Il personaggio rappresentava una sorta di limes dietro al quale non si voleva o poteva andare, forse era effettivamente quello che il vecchio regime voleva che si propagasse, ovvero l’idea che della Libia e dei libici si potesse discutere solo in relazione ai movimenti e ai capricciosi voltafaccia del suo “Qa’id”, che negli ultimi discorsi di propaganda affermava di avere avuto il merito esclusivo nell’aver difeso e diffuso a livello mondiale il buon nome del Paese. A ben guardare, scavando nel recente passato, ci si accorge di come la Libia non abbia mai potuto godere di un suo proprio DNA, cioè di una gestione partecipata e sinceramente slegata da interessi esterni e personalistici, dalla quale scaturisse un’identità statuale: al termine del periodo coloniale italiano il Paese venne amministrato per 8 anni dalla Francia e dalla Gran Bretagna, con il compito di “prepararlo” all’indipendenza, ottenuta nel dicembre 1951. Da allora, e fino al colpo di stato degli Ufficiali liberi, la Libia divenne una monarchia governata da Re Idris al-Senoussi, un debole Stato federale (poi riformato in maniera centralista agli inizi degli anni ’60) dove divisioni regionali, clientelismi e ingerenze esterne (dovute principalmente alla scoperta e allo sfruttamento petrolifero) la facevano sostanzialmente da padrona.

Oggi, sia pure in un contesto incerto e non del tutto definito, il Paese si avvia verso le consultazioni elettorali del prossimo mese di giugno, le prime dal 1952. Le conseguenze della guerra, dei bombardamenti, e delle violenze si ritrovano negli edifici distrutti, bruciati e abbandonati e nei cumuli di carcasse, di detriti e di macerie sia a Tripoli che nelle altre aree colpite, in particolare Misrata e Sirte. Non appare consolidata la capacità del governo transitorio di controllare le diverse milizie presenti sul territorio, e che stanno compiendo atti di vendetta verso i presunti sostenitori del vecchio regime. Eppure, dalle pagine dei numerosi gruppi di sostegno per una Libia veramente democratica presenti in rete c’è tanta voglia di partecipare, di manifestare, di esprimere la propria opinione.
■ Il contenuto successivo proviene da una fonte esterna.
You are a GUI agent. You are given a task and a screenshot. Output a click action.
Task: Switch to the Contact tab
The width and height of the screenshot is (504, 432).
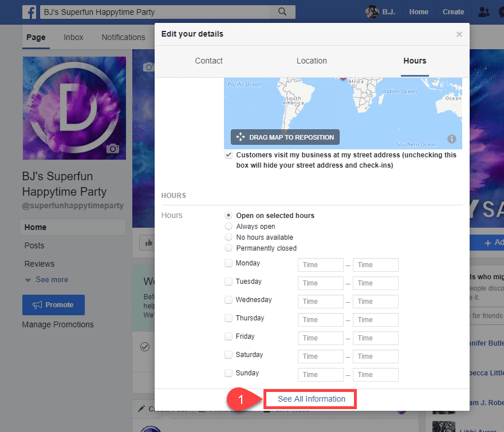(208, 61)
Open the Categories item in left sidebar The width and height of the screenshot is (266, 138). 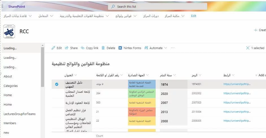click(11, 86)

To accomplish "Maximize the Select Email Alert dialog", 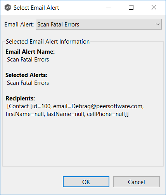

Le comunità di libici presenti in patria e all’estero discutono del futuro del Paese e minoranze un tempo vessate, come ad esempio quella berbera, cercano finalmente di ritagliarsi uno spazio di riconoscimento civico e politico. Sono comparse diverse associazioni provenienti da un’emergente società civile che vogliono essere ascoltate e giocare un ruolo nello Stato che verrà. Organizzazioni non governative e gruppi di donne chiedono al CNT una maggiore e più incisiva presenza femminile nel nuovo Parlamento e la fine delle violenze maschili tra le mura domestiche.

La Libia è dunque davanti ad un bivio: che cosa scaturirà dal processo elettivo? Saprà il Paese rendersi veramente indipendente e riuscirà a costituire un DNA identitario unito? Riuscirà a prevalere una logica di ricomposizione o continuerà la battaglia tra fazioni? Ad occhi esterni, le difficoltà appaiono evidenti, ma un timido segnale di cambiamento potrebbe giungere proprio dalla volontà di partecipazione dal basso: forse per la prima volta rispetto al passato i libici hanno la possibilità di discutere e di proporre del proprio avvenire, perché vogliono essere prima di tutto loro a parlarne, e non i tanti, troppi vincoli interni ed esterni, di dittatura e di opportunismo, che sino ad oggi glielo avevano impedito.